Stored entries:
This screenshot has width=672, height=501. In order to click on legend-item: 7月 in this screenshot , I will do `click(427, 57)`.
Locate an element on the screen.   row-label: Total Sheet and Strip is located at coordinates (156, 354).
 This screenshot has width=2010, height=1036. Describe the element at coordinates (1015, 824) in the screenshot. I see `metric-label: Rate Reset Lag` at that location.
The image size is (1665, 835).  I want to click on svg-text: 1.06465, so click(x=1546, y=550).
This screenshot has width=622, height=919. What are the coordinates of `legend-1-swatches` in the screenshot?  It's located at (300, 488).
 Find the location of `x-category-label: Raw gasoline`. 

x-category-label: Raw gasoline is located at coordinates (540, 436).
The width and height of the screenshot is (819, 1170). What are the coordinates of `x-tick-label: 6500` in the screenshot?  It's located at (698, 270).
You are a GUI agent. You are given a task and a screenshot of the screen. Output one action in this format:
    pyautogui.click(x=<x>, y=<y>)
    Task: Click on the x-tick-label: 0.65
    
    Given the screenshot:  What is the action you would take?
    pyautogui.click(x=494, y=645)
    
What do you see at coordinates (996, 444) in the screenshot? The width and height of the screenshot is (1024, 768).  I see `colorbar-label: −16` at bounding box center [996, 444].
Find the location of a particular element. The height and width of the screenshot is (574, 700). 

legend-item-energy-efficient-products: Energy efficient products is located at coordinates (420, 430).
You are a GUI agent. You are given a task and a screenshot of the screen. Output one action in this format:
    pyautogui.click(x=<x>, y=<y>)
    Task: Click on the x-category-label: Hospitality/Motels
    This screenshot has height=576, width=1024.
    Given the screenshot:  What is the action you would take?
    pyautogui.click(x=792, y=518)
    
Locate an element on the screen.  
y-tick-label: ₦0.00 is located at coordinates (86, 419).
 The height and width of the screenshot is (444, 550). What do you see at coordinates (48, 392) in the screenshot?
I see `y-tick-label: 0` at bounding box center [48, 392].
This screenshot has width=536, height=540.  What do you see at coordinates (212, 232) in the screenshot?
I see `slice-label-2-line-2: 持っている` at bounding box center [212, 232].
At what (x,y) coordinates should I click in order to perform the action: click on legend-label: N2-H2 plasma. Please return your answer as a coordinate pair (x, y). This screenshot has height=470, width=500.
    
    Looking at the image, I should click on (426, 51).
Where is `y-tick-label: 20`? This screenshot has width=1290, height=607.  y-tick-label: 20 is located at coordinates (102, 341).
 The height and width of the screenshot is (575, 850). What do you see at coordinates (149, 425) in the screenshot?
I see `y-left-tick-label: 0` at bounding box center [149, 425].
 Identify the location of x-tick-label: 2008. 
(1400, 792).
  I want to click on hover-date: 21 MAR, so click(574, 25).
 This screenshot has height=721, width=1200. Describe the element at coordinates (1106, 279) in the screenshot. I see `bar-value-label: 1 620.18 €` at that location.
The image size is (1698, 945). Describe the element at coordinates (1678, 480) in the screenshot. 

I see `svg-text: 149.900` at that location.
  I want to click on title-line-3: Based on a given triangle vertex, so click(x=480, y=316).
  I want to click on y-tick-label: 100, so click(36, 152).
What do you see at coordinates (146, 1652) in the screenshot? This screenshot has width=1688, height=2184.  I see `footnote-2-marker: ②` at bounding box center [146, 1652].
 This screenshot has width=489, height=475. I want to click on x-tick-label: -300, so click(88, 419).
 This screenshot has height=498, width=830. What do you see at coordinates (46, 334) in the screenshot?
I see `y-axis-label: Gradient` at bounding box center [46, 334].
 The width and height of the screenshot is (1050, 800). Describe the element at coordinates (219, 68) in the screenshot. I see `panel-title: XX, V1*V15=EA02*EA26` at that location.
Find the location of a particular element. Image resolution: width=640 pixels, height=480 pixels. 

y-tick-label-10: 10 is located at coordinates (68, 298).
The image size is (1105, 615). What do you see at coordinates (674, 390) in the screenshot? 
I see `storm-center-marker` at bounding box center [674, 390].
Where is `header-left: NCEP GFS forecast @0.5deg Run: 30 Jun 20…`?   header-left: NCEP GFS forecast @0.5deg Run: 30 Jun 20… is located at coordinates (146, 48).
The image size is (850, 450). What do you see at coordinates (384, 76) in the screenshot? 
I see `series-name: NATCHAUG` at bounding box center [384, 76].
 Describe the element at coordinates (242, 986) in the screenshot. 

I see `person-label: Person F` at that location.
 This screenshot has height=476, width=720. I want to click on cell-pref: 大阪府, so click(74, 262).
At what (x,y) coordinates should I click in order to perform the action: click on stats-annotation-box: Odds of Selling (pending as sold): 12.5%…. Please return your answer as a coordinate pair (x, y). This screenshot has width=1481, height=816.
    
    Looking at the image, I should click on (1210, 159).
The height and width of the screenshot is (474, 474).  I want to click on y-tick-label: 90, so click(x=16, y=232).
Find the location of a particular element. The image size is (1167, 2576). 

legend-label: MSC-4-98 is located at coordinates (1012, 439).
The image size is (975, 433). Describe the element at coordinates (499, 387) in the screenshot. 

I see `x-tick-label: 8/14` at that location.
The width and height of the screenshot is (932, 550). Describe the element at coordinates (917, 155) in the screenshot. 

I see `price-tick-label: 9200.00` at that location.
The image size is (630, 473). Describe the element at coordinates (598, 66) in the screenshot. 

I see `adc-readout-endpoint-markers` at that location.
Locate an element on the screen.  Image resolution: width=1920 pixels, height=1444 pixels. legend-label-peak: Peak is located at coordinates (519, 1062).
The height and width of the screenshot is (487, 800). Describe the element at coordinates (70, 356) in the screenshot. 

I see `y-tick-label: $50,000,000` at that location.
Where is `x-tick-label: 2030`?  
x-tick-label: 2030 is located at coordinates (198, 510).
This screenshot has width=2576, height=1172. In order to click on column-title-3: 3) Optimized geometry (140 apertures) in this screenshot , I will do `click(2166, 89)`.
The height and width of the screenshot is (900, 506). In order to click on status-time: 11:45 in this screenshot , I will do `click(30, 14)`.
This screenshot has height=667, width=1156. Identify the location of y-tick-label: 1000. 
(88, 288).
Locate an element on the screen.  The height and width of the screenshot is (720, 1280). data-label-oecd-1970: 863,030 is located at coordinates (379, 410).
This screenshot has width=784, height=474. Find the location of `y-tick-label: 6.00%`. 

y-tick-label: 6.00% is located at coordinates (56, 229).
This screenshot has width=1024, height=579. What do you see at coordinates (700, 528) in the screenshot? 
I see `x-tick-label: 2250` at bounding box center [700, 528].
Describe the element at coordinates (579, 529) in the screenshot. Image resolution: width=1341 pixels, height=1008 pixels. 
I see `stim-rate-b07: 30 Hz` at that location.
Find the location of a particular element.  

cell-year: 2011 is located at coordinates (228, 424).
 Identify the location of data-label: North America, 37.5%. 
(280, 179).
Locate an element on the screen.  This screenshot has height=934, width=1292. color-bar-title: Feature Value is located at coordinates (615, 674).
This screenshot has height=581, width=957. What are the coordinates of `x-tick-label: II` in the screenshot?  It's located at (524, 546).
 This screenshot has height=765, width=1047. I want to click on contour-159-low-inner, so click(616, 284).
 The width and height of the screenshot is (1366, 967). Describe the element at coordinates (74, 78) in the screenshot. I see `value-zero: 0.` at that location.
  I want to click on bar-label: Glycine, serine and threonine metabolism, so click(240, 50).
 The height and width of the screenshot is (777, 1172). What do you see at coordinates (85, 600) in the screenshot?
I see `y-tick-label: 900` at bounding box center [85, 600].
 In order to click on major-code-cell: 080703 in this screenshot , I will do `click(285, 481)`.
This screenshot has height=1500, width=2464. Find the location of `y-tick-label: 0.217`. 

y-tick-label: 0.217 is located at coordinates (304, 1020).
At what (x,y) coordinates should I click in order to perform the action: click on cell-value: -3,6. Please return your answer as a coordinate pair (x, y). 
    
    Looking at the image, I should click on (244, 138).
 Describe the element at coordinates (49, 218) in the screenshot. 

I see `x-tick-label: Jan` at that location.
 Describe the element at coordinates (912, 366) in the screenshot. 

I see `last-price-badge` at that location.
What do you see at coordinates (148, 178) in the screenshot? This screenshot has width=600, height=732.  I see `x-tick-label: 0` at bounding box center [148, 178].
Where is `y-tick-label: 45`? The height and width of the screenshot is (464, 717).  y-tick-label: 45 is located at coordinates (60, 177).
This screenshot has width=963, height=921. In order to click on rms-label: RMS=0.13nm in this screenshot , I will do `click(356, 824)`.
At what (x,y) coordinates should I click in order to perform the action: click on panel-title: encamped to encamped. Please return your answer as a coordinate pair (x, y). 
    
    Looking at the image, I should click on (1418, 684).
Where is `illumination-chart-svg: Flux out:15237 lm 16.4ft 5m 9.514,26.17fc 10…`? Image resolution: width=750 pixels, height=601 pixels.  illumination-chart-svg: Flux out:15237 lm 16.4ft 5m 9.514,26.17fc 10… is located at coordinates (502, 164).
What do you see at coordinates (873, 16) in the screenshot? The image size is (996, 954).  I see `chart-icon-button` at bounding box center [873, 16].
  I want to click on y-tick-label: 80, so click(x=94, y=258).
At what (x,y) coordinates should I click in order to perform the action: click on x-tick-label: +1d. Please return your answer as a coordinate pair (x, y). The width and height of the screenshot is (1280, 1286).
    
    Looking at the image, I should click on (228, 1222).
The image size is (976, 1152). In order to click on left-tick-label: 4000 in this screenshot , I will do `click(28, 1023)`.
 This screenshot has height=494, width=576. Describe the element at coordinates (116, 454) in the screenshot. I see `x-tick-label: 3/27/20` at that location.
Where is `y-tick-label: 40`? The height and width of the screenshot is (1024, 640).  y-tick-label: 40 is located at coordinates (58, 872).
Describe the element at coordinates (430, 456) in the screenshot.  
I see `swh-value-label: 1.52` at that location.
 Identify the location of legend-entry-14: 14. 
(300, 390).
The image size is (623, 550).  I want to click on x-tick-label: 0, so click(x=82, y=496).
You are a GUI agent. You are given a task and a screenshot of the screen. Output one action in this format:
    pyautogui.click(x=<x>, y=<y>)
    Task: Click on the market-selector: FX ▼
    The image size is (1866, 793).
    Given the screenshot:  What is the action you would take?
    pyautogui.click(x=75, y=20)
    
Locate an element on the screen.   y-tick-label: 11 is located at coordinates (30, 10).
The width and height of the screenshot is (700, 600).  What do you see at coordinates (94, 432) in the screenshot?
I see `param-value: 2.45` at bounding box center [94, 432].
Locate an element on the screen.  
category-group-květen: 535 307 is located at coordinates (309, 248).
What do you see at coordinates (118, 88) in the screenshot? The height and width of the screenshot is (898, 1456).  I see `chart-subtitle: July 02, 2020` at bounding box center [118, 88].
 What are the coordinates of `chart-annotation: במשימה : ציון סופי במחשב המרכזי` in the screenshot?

Exercise description: Copy the records above word for word, starting at the line containing "The image size is (1665, 835)." and ending with the line containing "What do you see at coordinates (996, 444)".

Exercise solution:
The image size is (1665, 835).  I want to click on svg-text: 1.06465, so click(x=1546, y=550).
This screenshot has width=622, height=919. What are the coordinates of `legend-1-swatches` in the screenshot?  It's located at (300, 488).
 Find the location of `x-category-label: Raw gasoline`. 

x-category-label: Raw gasoline is located at coordinates (540, 436).
The width and height of the screenshot is (819, 1170). What are the coordinates of `x-tick-label: 6500` in the screenshot?  It's located at (698, 270).
You are a GUI agent. You are given a task and a screenshot of the screen. Output one action in this format:
    pyautogui.click(x=<x>, y=<y>)
    Task: Click on the x-tick-label: 0.65
    
    Given the screenshot:  What is the action you would take?
    pyautogui.click(x=494, y=645)
    
What do you see at coordinates (996, 444) in the screenshot? The width and height of the screenshot is (1024, 768).  I see `colorbar-label: −16` at bounding box center [996, 444].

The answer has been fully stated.